Her eyes smiled into mine and I nodded. Shawn giggled, I could feel her eyes laughing at me "...yes, mom."
But I kept looking at Mrs. Carhart. I kept looking. This was important. This was a moment of proving myself to someone who cared. This was a moment I wanted to prove myself.
"I will."
And I did. I meant it. She looked at me, no more disappointment. She smiled like a mother. She loved me like one.
"Alright..." She stood "...I'm gonna put away this brewery, " we chuckled, Mrs. Carhart was the best "...and when I'm done I was thinking we'd head over to the video store, what do you guys say?"
I was into movies. I was so into them. Shawn wasn't. Shawn so wasn't. But she squeezed my hand under the table. She smiled at me. She whispered "definitely."
Maybe it was because I couldn't think of drinking. Maybe it was because I needed something to hold onto. Maybe I was just happy. But I didn't want to hide this time. I didn't want any blankets. I squeezed back. I squeezed her hand between both of mine.
Today I'm back at that table. There are bottles everywhere. The one thing I've overdosed myself on. The one thing I can't take is all around me. I need something to hold onto. I need somewhere to hide.
Kyla's held my hand. The whole time. With each breath of ocean air I've inhaled, I've squeezed her harder.
I don't know what I was thinking coming to a tiny island. An island where the ocean is all you breathe. Where sand covers everything; where sand covers the roads you drive on. Even when you leave the beach, it still follows you on the paths that lead you home.
There isn't a cloud in the sky. The sun shines brightly. I can smell flowers mixing in with the salt.

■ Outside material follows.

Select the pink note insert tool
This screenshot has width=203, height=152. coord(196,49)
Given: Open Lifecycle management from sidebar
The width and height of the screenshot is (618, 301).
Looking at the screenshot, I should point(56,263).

The one thing that's kept me from getting ill. The one thing that makes this a different table is that this beach is not the same. This air is a stranger. I've never breathed this before. It's light. It's fresh. This air feels untouched. There isn't humidity. The middle of June, and there's crispness. There's nothing heavy about what surrounds me.

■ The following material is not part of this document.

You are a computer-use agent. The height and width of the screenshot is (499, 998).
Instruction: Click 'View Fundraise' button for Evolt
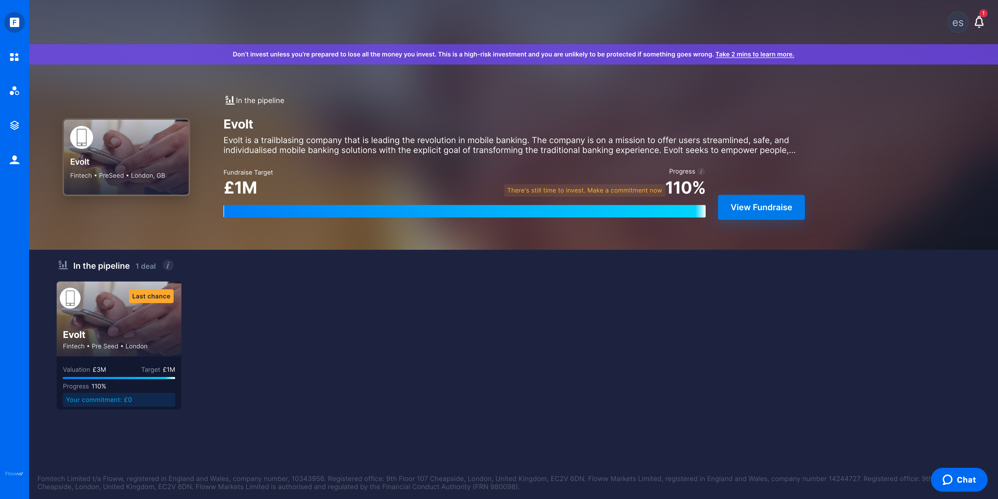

The ocean smells different. And as we move closer to it, it even sounds different.
This is punishment. No doubt about it. This is a reminder of all I've lost. But in a way, I feel the same way I did at that table. Thirteen years ago. I need this. I want it. For once, I need to pull the blankets away from my face. I need to not hide.
I have to face it all. Even if I'm not ready.
"And here's your room."
I blink and look at the two beds before me. I see a suitcase against the wall. There's perfume and make up on the dresser. Blankets are pulled back on one of the beds.

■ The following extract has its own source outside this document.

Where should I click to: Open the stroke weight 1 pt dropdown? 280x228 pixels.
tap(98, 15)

Spencer stands next to me.
"Sorry I kicked you out Spence..." Anthony's arms wrap around us, pulling me closer to her "...but it's only fair I get the master bedroom, right?"
"Whatever, it's fine" Spencer says in a way that isn't so friendly or humorous. I merely echo her "it's fine".
But it's not. We all know it. We all feel it. Spencer and I are sharing this room. For however long we're both here. We still haven't even hugged. Hell we haven't even said hello. Everything was so heavy when we got off that plane. When we walked into the small airport. When we saw Spencer waiting.
Spencer was not Spencer.
She wasn't here. Her eyes were somewhere else. Her smile was gone. I took one look at her and I knew. I knew where she'd been, where she'd gone, and where she still was.
She was inside snow days. She was right where I've been. Right where I've been trying to leave. Spencer was inside her past, but she wasn't. She was watching her past. She only saw snow days. She saw them through a glass case. In her eyes, I could see the way she's tried to touch them. The way her fingers only bumped against clear walls each time.
I saw Spencer tired. Sad. Alone. And then I saw Anthony hold her. I saw her hold him. Wrapping each other in those safe blankets. The blankets I've learned we all use. Theirs shielded her from us. From Kyla, Aiden and Me. From us shuffling our shoes and checking our bags.
From us avoiding.
But I couldn't avoid. I couldn't stop watching her. My eyes stayed on her for the whole ride to this house. Fixed on the hands held between her and Anthony in the car. The sunglasses covering her eyes. Just another blanket. It distracted me from my own. It distracted me from everything surrounding me and reminding me.
It made me want to pull her glasses off. I wanted to look inside. I wanted be inside.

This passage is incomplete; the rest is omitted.